The neurological results coincide with a radical proposal from psychology: that we do not have the privileged access or knowledge of our inner selves that we might imagine, and that most of us simply take for granted. René Descartes is best known for his statement, Cogito, ergo sum, his philosophical leap of faith for the reality of being. Descartes believed that if there was something that was thinking, then at least we could be sure there was something that existed. But being aware of its existence doesn’t ensure that that thinking thing can know itself. Indeed, the social psychologist Daryl Bem proposed in the late 1960s that we come to know our own attitudes, emotions, and character at least in part by inferring them from observing our own behaviors rather than from introspection. Bem thought that when it came to knowing ourselves, we were often in a position no different from an outside observer. Like them, we arrive at inferences about ourselves from watching what we do and from seeing how others react to us.
If this seems far-fetched, who among us can say how we would react in an emergency medical situation, on the battlefield, encountering a burglar, or having to watch abdominal surgery? If you can answer one or more of these questions, ask yourself if it is because you have been in one of these situations and so have had a chance to observe how you would react.

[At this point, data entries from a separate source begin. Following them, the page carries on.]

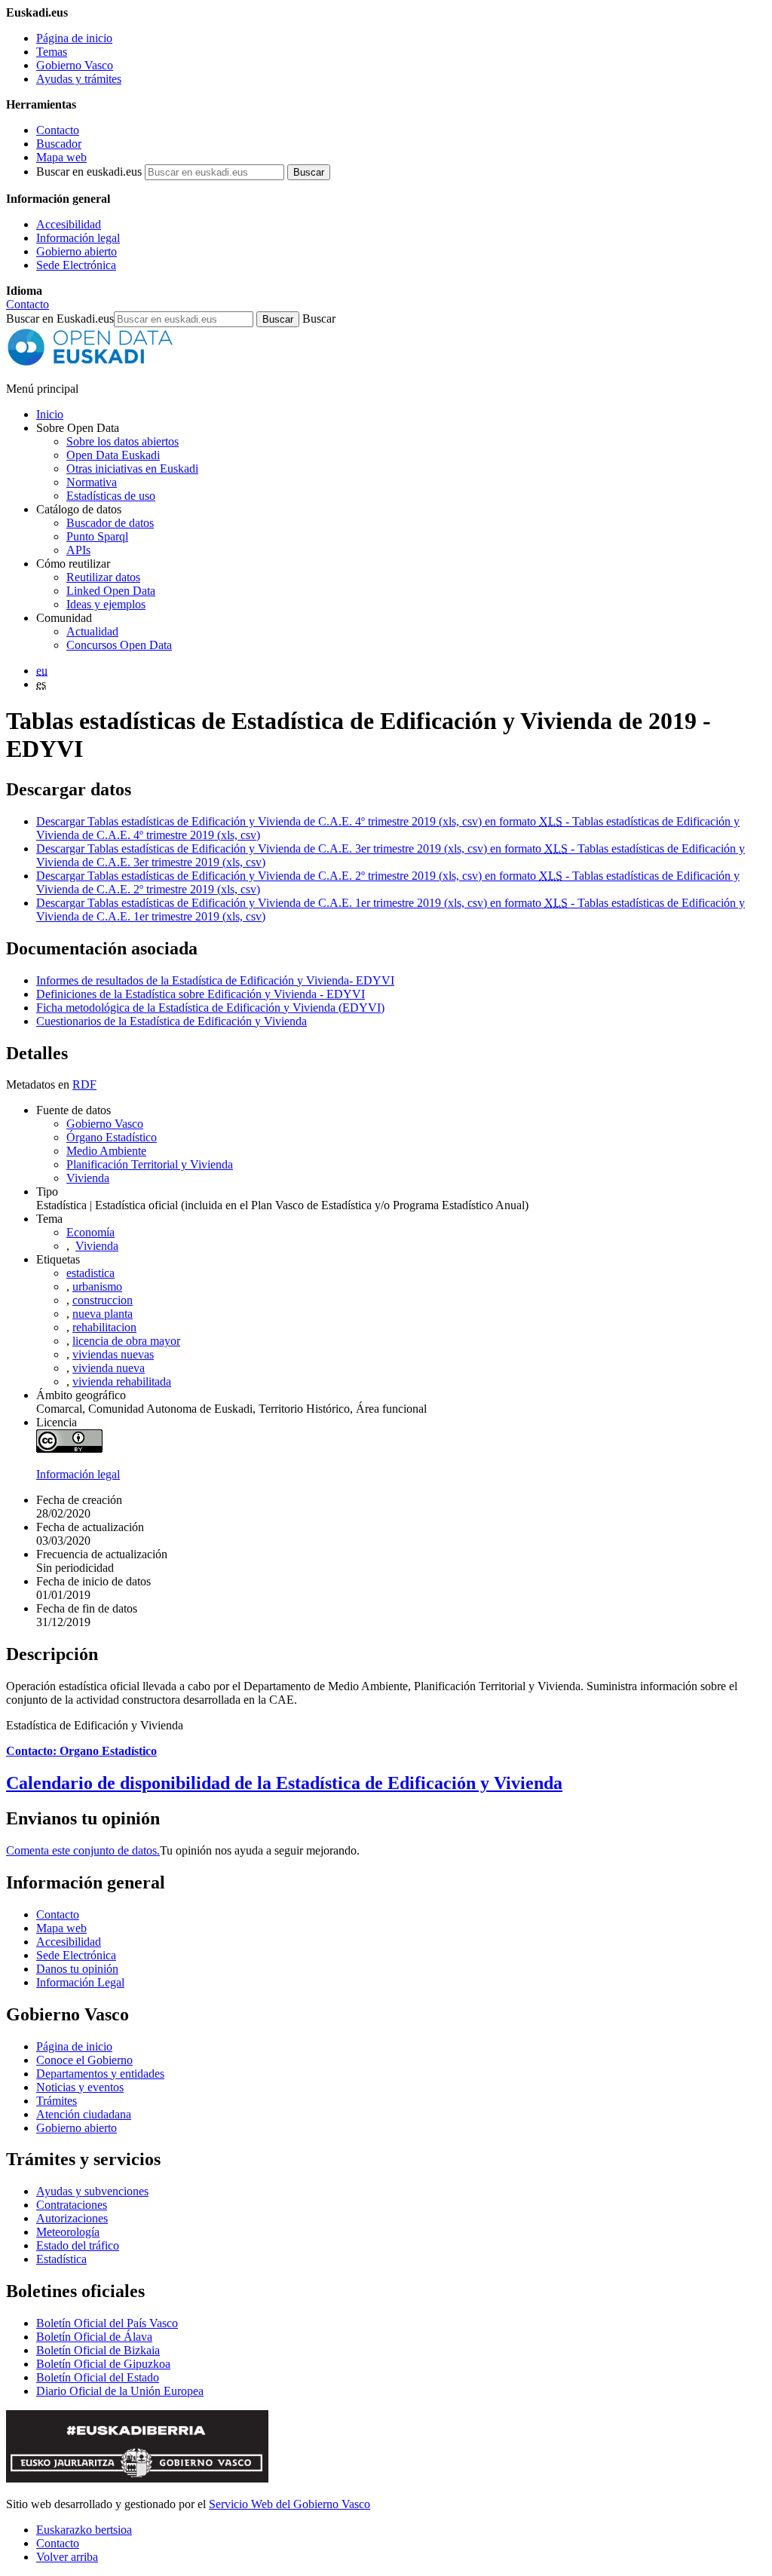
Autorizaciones (72, 2218)
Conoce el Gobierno (84, 2060)
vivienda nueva (108, 1368)
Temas (51, 51)
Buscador (58, 143)
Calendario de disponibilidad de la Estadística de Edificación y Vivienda (284, 1783)
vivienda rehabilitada (121, 1381)
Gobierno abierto (76, 251)
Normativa (91, 482)
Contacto (57, 130)
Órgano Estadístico (111, 1137)
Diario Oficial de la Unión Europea (120, 2391)
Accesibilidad (68, 224)
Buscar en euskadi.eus (89, 171)
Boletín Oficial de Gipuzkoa (103, 2363)
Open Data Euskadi (113, 455)
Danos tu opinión (77, 1968)
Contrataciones (71, 2204)
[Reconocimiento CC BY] (69, 1448)
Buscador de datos (110, 522)
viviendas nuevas (113, 1354)
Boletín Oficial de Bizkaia (98, 2350)
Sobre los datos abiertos (122, 441)
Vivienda (87, 1178)
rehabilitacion (104, 1327)
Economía (90, 1232)
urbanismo (97, 1286)
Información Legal (80, 1982)
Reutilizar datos (103, 577)
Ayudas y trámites (78, 78)
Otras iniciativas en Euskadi (132, 468)
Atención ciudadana (83, 2114)
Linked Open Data (110, 590)
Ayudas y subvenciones (92, 2191)
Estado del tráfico (77, 2245)
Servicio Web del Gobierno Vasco (289, 2504)
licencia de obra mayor (126, 1340)
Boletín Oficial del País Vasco (107, 2323)
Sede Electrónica (76, 265)
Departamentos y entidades (100, 2073)
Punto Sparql (97, 536)
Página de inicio (74, 38)
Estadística (61, 2259)
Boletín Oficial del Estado (97, 2377)
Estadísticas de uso (110, 495)
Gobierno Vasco (74, 65)
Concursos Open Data (119, 645)
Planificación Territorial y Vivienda (149, 1164)
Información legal (78, 237)
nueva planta (102, 1313)
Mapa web (61, 157)
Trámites (56, 2100)
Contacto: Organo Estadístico (81, 1750)
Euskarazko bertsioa (84, 2529)
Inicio (49, 414)
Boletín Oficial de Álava (94, 2336)
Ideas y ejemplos (106, 604)
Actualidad (92, 631)
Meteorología (68, 2231)
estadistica (90, 1273)
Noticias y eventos (80, 2087)
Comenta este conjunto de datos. (83, 1850)
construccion (102, 1300)
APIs (78, 550)
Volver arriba (67, 2556)
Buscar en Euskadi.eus (60, 318)
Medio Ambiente (106, 1150)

I once had to have an injection in my forearm to test for tuberculosis—the standard tests that are done to people who have travelled in parts of the world where this disease is still prevalent. I stood and watched as the needle was inserted under my skin. The next thing I knew I was lying on my back on the floor with my feet up in the air, resting on a nurse’s shoulders, while another nurse crouched down to attend to the open wound on my forehead. While I was contentedly watching the needle go in, my body had decided to black out. When I fell to the floor, my forehead hit a large piece of equipment. After I came to, the agitated nurses demanded to know why I hadn’t warned them. Feebly, all I could say was that I didn’t know. Now I do, and I sit down to get any injections. But I only know to do this because I watched what my body did.
Even our inventiveness might be largely a subconscious, or at lea
st a non-verbal, process. Where do our new and imaginative thoughts come from? Why do we use the metaphor of a light bulb switching on to describe them, unless we have a sense that they just seem to come from nowhere out of the dark depths of our minds? In the 1940s, the great mathematician Jacques Hadamard interviewed creative people in an attempt to describe how they came up with their ideas. For Hadamard, creativity did not lie in consciousness, but in the long unconscious work of our minds incubating thoughts, which even once formulated, must pass through what Hadamard thought of as a sort of aesthetic filter before they reach consciousness. Einstein was Hadamard’s most celebrated contributor, and for him creative thinking took on a physical property. Hadamard quotes a letter from Einstein in which he described how he could physically feel when thoughts were emerging in his mind, but could not put them into words:
the words or the language, as they are written or spoken, do not seem to play any role in my mechanism of thought. The physical entities which seem to serve as elements in thought are certain signs and more or less clear images… this seems to be the essential feature in productive thought before there is any connection with logical construction in words or other kinds of signs which can be communicated to others.